# Work request
The records that follow must be repeated exactly, line by line.

# Task input
—————

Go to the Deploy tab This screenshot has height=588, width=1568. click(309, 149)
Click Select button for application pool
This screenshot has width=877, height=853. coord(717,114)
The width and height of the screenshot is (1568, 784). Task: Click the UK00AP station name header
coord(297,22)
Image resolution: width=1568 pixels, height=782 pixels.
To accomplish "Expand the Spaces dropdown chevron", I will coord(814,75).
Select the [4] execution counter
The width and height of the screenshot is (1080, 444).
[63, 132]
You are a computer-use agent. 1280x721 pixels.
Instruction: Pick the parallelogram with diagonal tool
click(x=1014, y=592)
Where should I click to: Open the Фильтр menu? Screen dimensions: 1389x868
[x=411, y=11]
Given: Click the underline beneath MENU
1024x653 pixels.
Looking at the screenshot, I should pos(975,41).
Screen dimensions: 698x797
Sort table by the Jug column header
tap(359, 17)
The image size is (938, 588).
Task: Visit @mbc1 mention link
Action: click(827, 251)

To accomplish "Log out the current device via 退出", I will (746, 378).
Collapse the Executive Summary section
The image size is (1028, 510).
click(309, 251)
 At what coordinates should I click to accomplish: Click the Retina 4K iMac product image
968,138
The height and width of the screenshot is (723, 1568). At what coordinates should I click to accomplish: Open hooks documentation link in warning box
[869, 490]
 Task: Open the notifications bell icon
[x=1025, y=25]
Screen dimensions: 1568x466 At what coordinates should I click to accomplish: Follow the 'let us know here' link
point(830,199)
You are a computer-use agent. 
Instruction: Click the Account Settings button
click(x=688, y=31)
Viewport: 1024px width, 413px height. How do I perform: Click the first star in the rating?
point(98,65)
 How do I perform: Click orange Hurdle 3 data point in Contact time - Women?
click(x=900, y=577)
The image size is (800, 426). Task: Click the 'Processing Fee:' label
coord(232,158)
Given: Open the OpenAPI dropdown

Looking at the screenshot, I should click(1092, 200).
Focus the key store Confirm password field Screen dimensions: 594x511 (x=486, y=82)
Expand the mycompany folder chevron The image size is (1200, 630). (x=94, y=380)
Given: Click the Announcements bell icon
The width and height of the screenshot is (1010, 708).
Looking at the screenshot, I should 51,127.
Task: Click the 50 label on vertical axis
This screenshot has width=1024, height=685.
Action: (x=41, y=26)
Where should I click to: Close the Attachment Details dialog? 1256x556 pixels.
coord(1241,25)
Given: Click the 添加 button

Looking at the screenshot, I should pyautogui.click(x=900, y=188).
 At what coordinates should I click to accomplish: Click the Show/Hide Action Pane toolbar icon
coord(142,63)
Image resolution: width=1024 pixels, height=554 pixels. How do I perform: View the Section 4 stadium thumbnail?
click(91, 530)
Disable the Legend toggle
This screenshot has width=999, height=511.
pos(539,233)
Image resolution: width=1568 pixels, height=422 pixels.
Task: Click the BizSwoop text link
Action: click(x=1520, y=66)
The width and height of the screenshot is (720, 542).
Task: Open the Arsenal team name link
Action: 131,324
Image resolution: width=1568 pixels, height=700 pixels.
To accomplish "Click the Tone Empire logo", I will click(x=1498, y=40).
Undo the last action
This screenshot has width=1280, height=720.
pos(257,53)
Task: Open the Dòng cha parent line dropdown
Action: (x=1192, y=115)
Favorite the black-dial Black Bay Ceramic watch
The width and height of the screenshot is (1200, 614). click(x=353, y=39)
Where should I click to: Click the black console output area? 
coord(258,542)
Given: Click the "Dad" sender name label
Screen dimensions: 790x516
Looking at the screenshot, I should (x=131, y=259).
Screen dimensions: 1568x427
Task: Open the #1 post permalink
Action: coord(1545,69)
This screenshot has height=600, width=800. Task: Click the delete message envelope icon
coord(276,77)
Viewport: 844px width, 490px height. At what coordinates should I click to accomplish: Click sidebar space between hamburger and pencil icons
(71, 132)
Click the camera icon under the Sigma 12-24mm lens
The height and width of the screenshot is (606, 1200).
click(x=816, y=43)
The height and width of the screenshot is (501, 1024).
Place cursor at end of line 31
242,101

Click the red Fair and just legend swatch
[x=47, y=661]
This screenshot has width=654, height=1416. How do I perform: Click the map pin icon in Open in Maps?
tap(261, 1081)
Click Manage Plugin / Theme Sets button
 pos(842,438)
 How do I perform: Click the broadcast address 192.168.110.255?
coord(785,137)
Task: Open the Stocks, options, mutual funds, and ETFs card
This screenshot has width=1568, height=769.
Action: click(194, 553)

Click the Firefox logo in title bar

—————

# Result of the exercise
Go to the Deploy tab This screenshot has height=588, width=1568. click(309, 149)
Click Select button for application pool
This screenshot has width=877, height=853. coord(717,114)
The width and height of the screenshot is (1568, 784). Task: Click the UK00AP station name header
coord(297,22)
Image resolution: width=1568 pixels, height=782 pixels.
To accomplish "Expand the Spaces dropdown chevron", I will coord(814,75).
Select the [4] execution counter
The width and height of the screenshot is (1080, 444).
[63, 132]
You are a computer-use agent. 1280x721 pixels.
Instruction: Pick the parallelogram with diagonal tool
click(x=1014, y=592)
Where should I click to: Open the Фильтр menu? Screen dimensions: 1389x868
[x=411, y=11]
Given: Click the underline beneath MENU
1024x653 pixels.
Looking at the screenshot, I should pos(975,41).
Screen dimensions: 698x797
Sort table by the Jug column header
tap(359, 17)
The image size is (938, 588).
Task: Visit @mbc1 mention link
Action: click(827, 251)

To accomplish "Log out the current device via 退出", I will (746, 378).
Collapse the Executive Summary section
The image size is (1028, 510).
click(309, 251)
 At what coordinates should I click to accomplish: Click the Retina 4K iMac product image
968,138
The height and width of the screenshot is (723, 1568). At what coordinates should I click to accomplish: Open hooks documentation link in warning box
[869, 490]
 Task: Open the notifications bell icon
[x=1025, y=25]
Screen dimensions: 1568x466 At what coordinates should I click to accomplish: Follow the 'let us know here' link
point(830,199)
You are a computer-use agent. 
Instruction: Click the Account Settings button
click(x=688, y=31)
Viewport: 1024px width, 413px height. How do I perform: Click the first star in the rating?
point(98,65)
 How do I perform: Click orange Hurdle 3 data point in Contact time - Women?
click(x=900, y=577)
The image size is (800, 426). Task: Click the 'Processing Fee:' label
coord(232,158)
Given: Open the OpenAPI dropdown

Looking at the screenshot, I should click(1092, 200).
Focus the key store Confirm password field Screen dimensions: 594x511 (x=486, y=82)
Expand the mycompany folder chevron The image size is (1200, 630). (x=94, y=380)
Given: Click the Announcements bell icon
The width and height of the screenshot is (1010, 708).
Looking at the screenshot, I should 51,127.
Task: Click the 50 label on vertical axis
This screenshot has width=1024, height=685.
Action: (x=41, y=26)
Where should I click to: Close the Attachment Details dialog? 1256x556 pixels.
coord(1241,25)
Given: Click the 添加 button

Looking at the screenshot, I should pyautogui.click(x=900, y=188).
 At what coordinates should I click to accomplish: Click the Show/Hide Action Pane toolbar icon
coord(142,63)
Image resolution: width=1024 pixels, height=554 pixels. How do I perform: View the Section 4 stadium thumbnail?
click(91, 530)
Disable the Legend toggle
This screenshot has width=999, height=511.
pos(539,233)
Image resolution: width=1568 pixels, height=422 pixels.
Task: Click the BizSwoop text link
Action: click(x=1520, y=66)
The width and height of the screenshot is (720, 542).
Task: Open the Arsenal team name link
Action: 131,324
Image resolution: width=1568 pixels, height=700 pixels.
To accomplish "Click the Tone Empire logo", I will click(x=1498, y=40).
Undo the last action
This screenshot has width=1280, height=720.
pos(257,53)
Task: Open the Dòng cha parent line dropdown
Action: (x=1192, y=115)
Favorite the black-dial Black Bay Ceramic watch
The width and height of the screenshot is (1200, 614). click(x=353, y=39)
Where should I click to: Click the black console output area? 
coord(258,542)
Given: Click the "Dad" sender name label
Screen dimensions: 790x516
Looking at the screenshot, I should (x=131, y=259).
Screen dimensions: 1568x427
Task: Open the #1 post permalink
Action: coord(1545,69)
This screenshot has height=600, width=800. Task: Click the delete message envelope icon
coord(276,77)
Viewport: 844px width, 490px height. At what coordinates should I click to accomplish: Click sidebar space between hamburger and pencil icons
(71, 132)
Click the camera icon under the Sigma 12-24mm lens
The height and width of the screenshot is (606, 1200).
click(x=816, y=43)
The height and width of the screenshot is (501, 1024).
Place cursor at end of line 31
242,101

Click the red Fair and just legend swatch
[x=47, y=661]
This screenshot has width=654, height=1416. How do I perform: Click the map pin icon in Open in Maps?
tap(261, 1081)
Click Manage Plugin / Theme Sets button
 pos(842,438)
 How do I perform: Click the broadcast address 192.168.110.255?
coord(785,137)
Task: Open the Stocks, options, mutual funds, and ETFs card
This screenshot has width=1568, height=769.
Action: click(194, 553)

Click the Firefox logo in title bar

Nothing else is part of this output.